Could you set down exactly the lines of the data below, starting at the one that holds "This screenshot has width=776, height=722." and ending at the one that holds "Go to step 2", both included, and only those?

==========

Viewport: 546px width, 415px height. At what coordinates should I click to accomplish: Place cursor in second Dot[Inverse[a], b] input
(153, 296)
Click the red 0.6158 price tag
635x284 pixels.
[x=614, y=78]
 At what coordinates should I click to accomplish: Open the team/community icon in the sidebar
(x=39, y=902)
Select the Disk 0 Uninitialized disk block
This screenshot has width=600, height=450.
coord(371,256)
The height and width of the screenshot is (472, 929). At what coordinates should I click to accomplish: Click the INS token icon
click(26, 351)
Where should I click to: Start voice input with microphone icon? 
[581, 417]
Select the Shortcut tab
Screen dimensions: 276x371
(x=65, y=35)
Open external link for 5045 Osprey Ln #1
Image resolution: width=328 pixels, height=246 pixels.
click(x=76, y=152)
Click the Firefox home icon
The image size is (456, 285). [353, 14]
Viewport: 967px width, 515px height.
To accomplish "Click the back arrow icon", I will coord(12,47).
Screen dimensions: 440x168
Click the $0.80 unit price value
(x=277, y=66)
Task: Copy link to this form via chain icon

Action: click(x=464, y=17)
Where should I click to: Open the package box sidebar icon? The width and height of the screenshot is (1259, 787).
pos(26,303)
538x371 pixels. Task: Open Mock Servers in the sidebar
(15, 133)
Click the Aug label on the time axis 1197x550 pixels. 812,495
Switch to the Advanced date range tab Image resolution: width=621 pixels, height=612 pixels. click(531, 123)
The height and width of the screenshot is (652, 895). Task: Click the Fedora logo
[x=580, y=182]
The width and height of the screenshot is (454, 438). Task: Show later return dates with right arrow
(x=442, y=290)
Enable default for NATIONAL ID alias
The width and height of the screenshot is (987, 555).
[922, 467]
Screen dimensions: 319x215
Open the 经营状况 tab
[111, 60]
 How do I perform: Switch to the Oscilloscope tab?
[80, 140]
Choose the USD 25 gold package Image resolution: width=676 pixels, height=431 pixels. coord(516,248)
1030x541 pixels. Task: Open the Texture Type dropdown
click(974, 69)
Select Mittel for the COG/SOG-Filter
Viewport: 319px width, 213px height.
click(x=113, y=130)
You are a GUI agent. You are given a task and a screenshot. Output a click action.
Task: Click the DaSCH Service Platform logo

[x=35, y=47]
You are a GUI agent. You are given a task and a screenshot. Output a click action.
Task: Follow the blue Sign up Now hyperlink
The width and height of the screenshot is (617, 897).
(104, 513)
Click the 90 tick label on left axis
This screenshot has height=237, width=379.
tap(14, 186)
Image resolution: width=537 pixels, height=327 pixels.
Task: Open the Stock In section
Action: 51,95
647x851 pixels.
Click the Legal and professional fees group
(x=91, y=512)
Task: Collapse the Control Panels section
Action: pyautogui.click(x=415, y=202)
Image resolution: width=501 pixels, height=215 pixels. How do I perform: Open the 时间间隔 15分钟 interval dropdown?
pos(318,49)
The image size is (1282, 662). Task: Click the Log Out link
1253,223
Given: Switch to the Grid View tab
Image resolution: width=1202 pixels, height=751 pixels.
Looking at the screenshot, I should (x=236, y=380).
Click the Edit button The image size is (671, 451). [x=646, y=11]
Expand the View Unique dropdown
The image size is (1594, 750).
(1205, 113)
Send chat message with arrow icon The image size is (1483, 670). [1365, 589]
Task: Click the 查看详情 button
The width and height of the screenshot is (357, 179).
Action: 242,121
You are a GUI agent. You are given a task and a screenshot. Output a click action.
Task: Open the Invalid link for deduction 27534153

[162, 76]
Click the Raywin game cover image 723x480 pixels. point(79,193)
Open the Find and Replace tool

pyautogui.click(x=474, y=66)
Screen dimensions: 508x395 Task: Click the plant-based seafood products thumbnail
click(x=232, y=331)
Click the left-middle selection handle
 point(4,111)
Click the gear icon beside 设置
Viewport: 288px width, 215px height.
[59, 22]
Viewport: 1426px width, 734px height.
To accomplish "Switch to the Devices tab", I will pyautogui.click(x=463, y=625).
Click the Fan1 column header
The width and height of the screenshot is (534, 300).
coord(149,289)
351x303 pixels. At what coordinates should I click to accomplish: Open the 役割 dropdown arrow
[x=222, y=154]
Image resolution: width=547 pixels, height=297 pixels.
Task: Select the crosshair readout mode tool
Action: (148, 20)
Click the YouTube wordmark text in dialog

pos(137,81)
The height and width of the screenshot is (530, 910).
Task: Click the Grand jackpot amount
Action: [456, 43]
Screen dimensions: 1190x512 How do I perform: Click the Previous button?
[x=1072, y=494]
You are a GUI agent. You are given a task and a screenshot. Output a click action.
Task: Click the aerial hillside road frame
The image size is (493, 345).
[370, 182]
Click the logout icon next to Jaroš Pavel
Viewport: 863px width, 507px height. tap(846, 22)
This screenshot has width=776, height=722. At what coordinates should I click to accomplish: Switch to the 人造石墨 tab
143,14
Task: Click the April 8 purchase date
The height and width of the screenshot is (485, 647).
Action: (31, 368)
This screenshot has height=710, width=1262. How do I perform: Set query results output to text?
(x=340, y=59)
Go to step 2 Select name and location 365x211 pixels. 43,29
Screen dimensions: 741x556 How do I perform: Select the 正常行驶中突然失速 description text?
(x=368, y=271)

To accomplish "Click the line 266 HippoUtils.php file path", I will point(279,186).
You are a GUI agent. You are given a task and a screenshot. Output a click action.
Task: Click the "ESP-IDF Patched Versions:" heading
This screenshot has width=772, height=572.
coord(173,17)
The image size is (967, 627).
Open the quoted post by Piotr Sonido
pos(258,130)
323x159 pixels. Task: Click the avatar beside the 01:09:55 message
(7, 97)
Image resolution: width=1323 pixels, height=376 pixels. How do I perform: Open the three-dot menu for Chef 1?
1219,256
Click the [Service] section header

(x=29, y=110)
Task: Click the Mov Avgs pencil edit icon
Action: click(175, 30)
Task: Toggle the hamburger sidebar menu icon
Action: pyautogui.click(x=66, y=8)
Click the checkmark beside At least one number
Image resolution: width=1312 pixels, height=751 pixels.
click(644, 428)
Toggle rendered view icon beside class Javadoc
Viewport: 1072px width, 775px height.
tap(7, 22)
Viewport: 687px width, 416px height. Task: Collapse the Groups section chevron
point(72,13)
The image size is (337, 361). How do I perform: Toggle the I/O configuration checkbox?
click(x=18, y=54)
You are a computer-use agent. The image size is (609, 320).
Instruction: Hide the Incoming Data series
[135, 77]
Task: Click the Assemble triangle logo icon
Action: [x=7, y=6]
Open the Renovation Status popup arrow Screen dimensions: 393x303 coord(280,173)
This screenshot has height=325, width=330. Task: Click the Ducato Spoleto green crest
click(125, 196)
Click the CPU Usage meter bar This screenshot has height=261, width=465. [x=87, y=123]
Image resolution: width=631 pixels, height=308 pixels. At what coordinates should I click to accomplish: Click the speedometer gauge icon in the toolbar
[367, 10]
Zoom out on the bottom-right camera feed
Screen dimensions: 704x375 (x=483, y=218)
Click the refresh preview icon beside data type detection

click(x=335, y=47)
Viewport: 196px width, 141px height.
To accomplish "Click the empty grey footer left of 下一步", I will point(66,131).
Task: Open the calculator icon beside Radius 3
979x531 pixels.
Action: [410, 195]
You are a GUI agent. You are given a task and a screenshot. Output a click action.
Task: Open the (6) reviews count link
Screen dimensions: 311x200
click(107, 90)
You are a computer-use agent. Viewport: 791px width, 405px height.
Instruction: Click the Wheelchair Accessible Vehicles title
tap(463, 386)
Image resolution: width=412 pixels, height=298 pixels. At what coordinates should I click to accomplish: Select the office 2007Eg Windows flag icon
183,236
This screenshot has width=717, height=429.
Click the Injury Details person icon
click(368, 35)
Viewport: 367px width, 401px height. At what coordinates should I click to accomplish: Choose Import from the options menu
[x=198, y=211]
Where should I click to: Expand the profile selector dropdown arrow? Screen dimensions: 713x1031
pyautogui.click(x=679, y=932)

==========

» COMPLETED EXERCISE
This screenshot has width=776, height=722. At what coordinates should I click to accomplish: Switch to the 人造石墨 tab
143,14
Task: Click the April 8 purchase date
The height and width of the screenshot is (485, 647).
Action: (31, 368)
This screenshot has height=710, width=1262. How do I perform: Set query results output to text?
(x=340, y=59)
Go to step 2 Select name and location 365x211 pixels. 43,29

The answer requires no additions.